Le cellule olm e l’ansia patologica
Studi come quello condotto dall’Università Emory, ad Atlanta, indicano che i disturbi dell’ansia sono il risultato di un’anomalia nell’equilibrio dell’attività dei centri emotivi del cervello. Nulla hanno a che vedere dunque con l’area cognitiva.
- Queste anomalie derivano da stati disfunzionali che in molti casi richiedono un trattamento farmacologico in cui gli effetti secondari sono spesso più che evidenti.
- La scoperta delle cellule olm e del coinvolgimento delle stesse nella riduzione della sensazione di paura e angoscia è dunque un progresso. L’obiettivo non è certo quello di stimolare questi neuroni e spingere così il paziente a comportarsi improvvisamente in modo rischioso. In assoluto, no.
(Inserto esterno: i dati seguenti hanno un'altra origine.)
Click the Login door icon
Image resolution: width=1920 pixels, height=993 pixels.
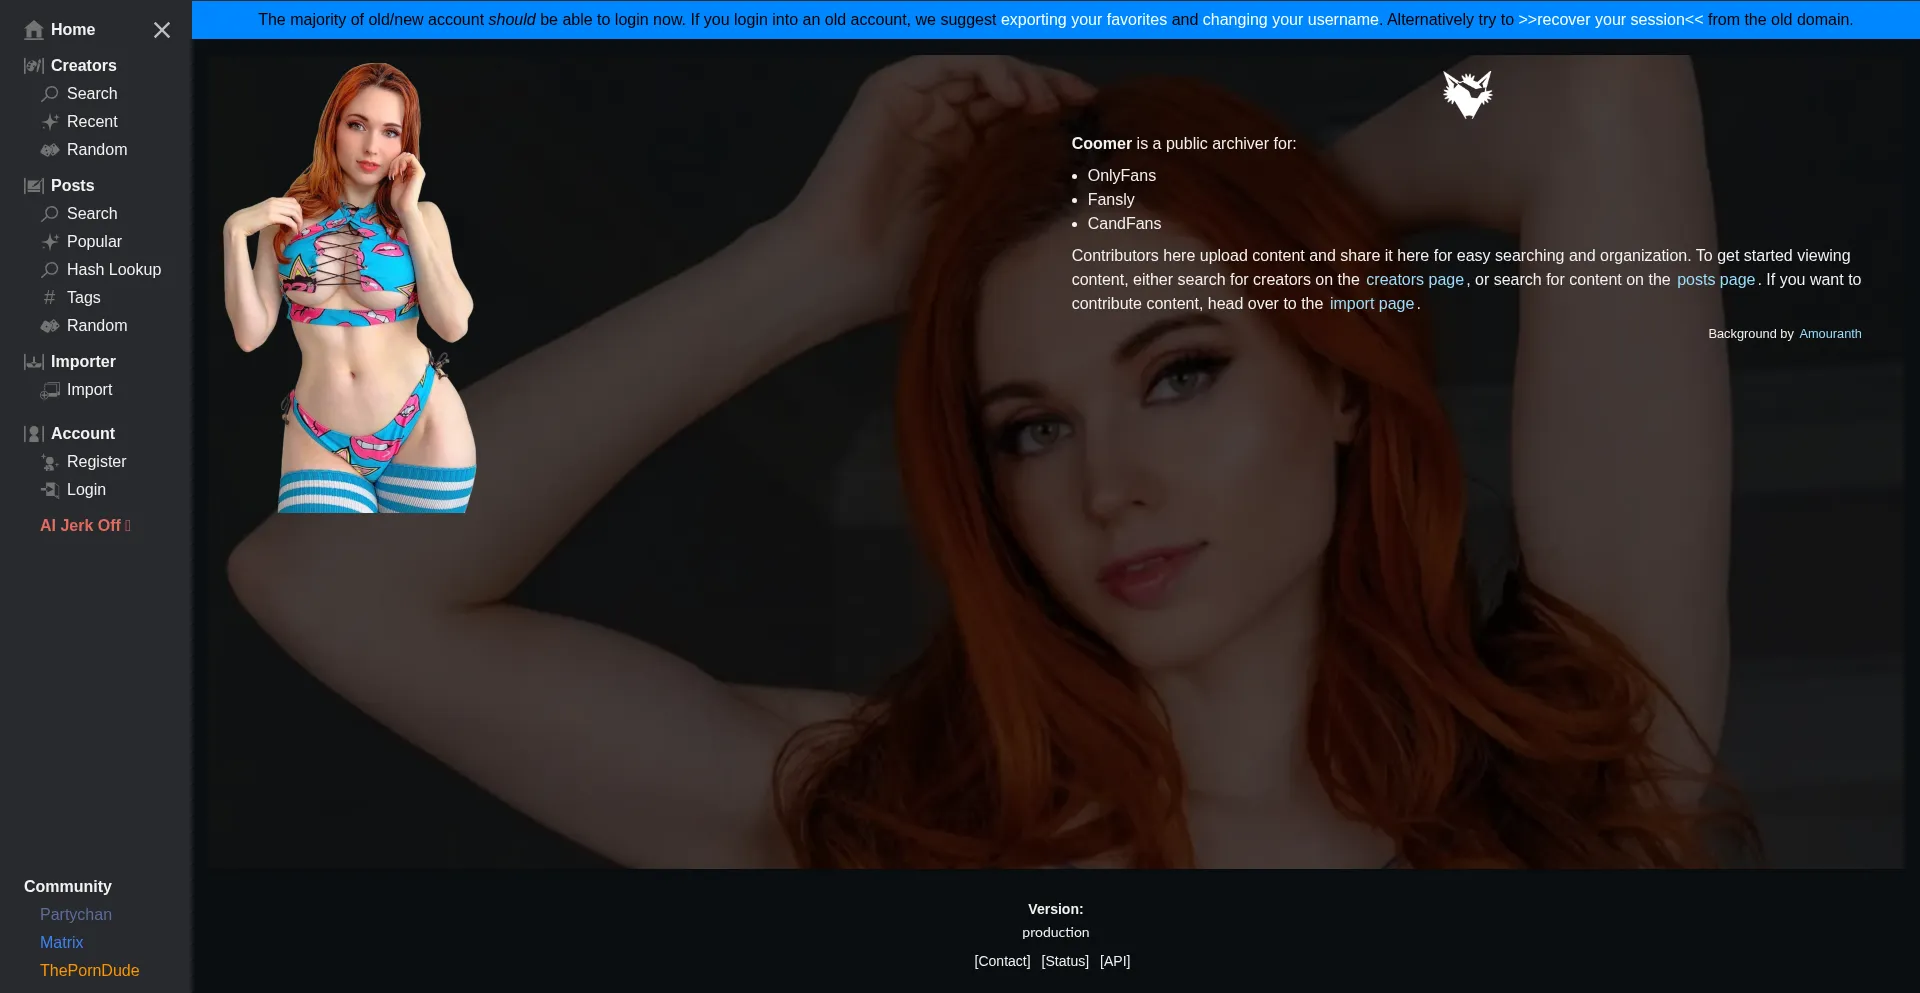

- Con la stimolazione delle cellule olm riusciremo a ridurre, innanzitutto, quell’ansia che paralizza, quella sensazione costante di minaccia, di angoscia che tarpa le ali del paziente.
- Potremo restituire quello stato d’animo con cui sentirsi più sicuri e dotati di maggiore capacità di controllo.
D’altra parte, dobbiamo ricordare che gli ansiolitici che utilizziamo oggigiorno hanno un certo impatto sul cervello. Se riuscissimo a sviluppare un farmaco che agisca solo su questo tipo di neuroni, potremo dimenticarci di qualunque effetto indesiderato.
Come possiamo vedere, la speranza che si è aperta a questa scoperta è immensa. La buona notizia è che gli scienziati hanno osservato che le cellule Olm sono sensibili alla nicotina, per cui c’è la possibilità che si possano controllare farmacologicamente. Siamo in attesa di ulteriori progressi al riguardo.